__INSTRUCCIONES__:
Reproduce sin cambios las líneas que van desde la que contiene "Given: Click the phrase 'virtually identical'" hasta la que contiene "Action: [x=30, y=18]", incluidas ambas.

__LÍNEAS DE DATOS__:
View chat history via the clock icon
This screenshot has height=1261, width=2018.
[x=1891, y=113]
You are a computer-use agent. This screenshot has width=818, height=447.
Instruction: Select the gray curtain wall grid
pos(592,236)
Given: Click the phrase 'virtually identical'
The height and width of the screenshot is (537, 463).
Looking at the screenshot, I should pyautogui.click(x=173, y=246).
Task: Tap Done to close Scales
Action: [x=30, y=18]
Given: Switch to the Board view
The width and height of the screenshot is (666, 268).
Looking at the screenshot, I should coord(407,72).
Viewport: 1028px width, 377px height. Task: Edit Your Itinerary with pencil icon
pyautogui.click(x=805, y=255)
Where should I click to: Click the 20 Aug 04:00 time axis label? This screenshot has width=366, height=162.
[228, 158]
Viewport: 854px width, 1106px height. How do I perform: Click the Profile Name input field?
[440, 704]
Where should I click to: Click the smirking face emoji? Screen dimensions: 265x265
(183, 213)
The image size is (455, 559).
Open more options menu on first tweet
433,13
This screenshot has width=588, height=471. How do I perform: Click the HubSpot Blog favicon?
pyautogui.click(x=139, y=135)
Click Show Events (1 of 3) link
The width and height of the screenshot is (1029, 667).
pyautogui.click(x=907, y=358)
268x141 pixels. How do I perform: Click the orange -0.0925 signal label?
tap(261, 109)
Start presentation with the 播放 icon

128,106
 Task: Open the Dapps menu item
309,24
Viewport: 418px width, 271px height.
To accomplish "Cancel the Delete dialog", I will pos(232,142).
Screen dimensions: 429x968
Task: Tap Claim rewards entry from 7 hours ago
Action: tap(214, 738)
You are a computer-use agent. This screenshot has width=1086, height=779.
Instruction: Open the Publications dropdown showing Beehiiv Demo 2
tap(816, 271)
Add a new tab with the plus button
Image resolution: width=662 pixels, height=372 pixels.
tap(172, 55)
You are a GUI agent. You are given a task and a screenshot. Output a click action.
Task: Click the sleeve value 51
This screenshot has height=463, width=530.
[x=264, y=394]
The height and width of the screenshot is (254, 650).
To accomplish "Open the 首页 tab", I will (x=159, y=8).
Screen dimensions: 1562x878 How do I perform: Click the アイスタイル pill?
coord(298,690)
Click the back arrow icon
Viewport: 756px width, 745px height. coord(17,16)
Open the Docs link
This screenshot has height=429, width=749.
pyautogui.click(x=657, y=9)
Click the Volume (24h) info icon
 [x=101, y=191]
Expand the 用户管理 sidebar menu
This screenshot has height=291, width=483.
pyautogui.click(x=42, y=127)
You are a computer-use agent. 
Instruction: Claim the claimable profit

__SOLUCIÓN DEL EJERCICIO__:
Given: Click the phrase 'virtually identical'
The height and width of the screenshot is (537, 463).
Looking at the screenshot, I should pyautogui.click(x=173, y=246).
Task: Tap Done to close Scales
Action: [x=30, y=18]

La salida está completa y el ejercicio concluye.